= Thomas Cole (archdeacon of Essex) =

English Protestant churchman (died 1571)

Thomas Cole (died 1571) was an English Protestant churchman, a Marian exile who became archdeacon of Essex.

==Life==
A native of Lincolnshire, he graduated M.A. at Oxford. He held the mastership of Maidstone School in 1552, but emigrated to Frankfurt on the accession of Queen Mary. There he made the acquaintance of John Knox. He subsequently moved to Geneva.

Having returned to England Cole was presented to the rectory of High Ongar, Essex, in 1559. He was collated to the archdeaconry of Essex in the ensuing year, and subsequently appointed commissary of the archbishop in the archdeaconries of Essex and Colchester. In 1560 he was also installed in the prebend of Rugmere in St. Paul's Cathedral.

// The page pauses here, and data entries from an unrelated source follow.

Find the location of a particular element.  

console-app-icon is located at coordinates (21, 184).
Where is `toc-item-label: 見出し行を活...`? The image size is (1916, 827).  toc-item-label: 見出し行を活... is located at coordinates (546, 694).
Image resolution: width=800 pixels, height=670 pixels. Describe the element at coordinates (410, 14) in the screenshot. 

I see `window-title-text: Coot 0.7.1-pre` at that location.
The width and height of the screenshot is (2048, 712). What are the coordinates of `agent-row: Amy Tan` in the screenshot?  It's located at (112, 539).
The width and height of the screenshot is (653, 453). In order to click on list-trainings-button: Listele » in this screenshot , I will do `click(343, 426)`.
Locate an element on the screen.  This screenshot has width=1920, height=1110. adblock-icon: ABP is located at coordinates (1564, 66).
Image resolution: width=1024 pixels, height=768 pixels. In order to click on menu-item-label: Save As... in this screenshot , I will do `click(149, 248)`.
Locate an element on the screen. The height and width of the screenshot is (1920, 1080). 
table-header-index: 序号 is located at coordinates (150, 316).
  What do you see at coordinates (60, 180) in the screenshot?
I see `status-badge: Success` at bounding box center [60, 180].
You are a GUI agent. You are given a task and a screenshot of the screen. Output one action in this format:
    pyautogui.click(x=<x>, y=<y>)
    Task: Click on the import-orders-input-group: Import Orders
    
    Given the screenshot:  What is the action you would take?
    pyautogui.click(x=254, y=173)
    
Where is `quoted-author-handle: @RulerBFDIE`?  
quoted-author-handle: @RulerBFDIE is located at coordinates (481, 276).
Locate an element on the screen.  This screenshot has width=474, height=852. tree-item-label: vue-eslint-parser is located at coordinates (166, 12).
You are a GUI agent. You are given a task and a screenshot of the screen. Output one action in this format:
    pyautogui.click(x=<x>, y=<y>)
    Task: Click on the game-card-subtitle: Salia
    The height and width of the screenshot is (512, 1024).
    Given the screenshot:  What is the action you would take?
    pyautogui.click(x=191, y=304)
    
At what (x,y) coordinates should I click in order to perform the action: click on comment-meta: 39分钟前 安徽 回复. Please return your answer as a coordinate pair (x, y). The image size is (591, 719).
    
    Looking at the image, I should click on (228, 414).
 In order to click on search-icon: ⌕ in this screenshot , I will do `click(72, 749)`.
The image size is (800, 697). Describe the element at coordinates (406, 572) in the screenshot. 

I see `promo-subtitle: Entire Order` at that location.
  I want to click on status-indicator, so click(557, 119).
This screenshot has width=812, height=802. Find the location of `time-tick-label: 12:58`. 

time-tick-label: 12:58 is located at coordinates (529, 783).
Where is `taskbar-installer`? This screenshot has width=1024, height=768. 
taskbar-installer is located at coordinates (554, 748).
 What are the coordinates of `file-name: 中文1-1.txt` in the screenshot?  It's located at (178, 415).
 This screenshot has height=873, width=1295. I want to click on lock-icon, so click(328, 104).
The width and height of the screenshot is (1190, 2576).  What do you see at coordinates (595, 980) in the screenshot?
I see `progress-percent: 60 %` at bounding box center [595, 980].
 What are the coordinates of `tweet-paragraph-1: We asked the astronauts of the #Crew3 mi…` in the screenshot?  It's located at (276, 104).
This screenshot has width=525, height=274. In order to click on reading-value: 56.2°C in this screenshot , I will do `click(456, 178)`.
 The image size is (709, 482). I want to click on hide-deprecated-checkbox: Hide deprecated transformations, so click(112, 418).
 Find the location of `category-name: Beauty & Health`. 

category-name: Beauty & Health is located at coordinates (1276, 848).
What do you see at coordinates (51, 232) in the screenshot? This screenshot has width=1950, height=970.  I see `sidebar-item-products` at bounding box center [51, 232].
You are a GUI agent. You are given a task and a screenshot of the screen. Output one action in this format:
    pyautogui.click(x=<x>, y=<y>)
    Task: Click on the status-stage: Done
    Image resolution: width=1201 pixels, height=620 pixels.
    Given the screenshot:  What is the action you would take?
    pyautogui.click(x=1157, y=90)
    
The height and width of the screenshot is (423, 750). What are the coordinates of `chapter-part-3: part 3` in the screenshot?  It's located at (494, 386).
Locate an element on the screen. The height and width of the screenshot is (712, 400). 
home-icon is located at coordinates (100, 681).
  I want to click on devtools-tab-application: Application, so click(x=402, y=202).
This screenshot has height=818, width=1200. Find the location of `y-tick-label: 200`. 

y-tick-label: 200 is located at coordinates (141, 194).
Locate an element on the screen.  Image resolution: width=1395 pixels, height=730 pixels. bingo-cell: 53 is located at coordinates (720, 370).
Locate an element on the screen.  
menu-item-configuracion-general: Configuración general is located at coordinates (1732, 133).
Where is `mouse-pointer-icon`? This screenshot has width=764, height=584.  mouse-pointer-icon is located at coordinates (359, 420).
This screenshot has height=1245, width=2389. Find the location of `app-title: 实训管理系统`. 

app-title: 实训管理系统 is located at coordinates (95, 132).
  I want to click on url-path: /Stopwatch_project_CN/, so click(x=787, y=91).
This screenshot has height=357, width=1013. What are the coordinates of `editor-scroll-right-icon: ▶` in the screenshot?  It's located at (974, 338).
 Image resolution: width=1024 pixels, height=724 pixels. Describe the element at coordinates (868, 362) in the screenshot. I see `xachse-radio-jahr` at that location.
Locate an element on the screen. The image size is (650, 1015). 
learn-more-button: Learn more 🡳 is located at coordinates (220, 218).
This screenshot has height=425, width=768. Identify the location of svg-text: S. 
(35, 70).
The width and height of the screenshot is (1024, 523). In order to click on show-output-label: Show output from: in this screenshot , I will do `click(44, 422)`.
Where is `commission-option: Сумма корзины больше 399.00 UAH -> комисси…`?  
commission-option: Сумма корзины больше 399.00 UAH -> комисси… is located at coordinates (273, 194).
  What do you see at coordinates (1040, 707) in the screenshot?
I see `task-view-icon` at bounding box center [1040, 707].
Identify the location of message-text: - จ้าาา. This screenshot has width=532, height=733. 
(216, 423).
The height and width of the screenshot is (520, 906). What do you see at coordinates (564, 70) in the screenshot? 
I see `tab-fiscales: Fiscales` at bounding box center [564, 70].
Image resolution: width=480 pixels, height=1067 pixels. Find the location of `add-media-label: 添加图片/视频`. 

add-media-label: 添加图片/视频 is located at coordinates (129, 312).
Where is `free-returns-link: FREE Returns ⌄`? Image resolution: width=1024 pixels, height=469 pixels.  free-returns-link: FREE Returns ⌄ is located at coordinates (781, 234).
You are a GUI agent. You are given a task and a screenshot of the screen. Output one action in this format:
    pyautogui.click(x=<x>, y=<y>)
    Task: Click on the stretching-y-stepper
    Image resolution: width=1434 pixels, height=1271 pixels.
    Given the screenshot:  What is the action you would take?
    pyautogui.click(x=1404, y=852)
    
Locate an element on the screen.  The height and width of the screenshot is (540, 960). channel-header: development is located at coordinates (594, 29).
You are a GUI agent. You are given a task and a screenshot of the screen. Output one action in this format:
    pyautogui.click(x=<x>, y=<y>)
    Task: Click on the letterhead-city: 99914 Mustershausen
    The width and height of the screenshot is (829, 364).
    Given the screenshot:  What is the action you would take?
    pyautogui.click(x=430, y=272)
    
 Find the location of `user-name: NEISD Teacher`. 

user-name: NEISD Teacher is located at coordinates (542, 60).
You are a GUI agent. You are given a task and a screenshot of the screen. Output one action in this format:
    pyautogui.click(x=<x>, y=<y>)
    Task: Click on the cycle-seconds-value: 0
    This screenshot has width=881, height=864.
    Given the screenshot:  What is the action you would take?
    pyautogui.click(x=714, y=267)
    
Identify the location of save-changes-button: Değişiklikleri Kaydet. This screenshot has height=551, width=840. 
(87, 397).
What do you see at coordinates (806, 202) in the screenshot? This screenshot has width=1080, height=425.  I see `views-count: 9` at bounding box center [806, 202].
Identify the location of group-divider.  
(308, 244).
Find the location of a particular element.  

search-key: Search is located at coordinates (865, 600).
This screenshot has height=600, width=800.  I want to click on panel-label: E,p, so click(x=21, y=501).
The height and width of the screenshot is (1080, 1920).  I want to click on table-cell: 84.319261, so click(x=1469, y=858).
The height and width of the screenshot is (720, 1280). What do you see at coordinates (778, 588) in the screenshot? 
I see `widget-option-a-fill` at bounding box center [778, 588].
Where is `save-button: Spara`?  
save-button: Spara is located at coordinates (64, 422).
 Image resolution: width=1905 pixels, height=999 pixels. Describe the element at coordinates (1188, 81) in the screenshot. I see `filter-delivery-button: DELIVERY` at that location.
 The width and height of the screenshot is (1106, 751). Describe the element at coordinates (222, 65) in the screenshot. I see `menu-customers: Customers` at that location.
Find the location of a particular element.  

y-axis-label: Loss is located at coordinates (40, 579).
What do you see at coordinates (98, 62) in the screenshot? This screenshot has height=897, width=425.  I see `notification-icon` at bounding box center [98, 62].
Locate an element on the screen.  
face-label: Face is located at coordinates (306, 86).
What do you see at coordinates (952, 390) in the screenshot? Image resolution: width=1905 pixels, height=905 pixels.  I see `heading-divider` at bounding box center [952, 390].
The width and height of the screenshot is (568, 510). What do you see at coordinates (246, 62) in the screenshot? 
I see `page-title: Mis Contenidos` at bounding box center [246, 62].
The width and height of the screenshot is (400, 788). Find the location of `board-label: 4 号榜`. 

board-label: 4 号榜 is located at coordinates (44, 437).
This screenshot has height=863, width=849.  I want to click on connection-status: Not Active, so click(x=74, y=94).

Cole was present at the Convocation of 1563 and subscribed the original Thirty-nine Articles and the petition for discipline presented by the lower house. In 1564 he commenced D.D. at Cambridge, and the same year he was presented to the rectory of Stanford Rivers, Essex. He had a reputation for eloquence and also for a tendency towards nonconformity. He died in 1571. He was buried at St Mary Abchurch 2 July 1571

==Works==
Cole published:

- A sermon preached at Maidstone in Lent, 1553; and also
- A sermon preached before the queen at Windsor in 1564.

He had a hand in the framing of the Genevan form of worship.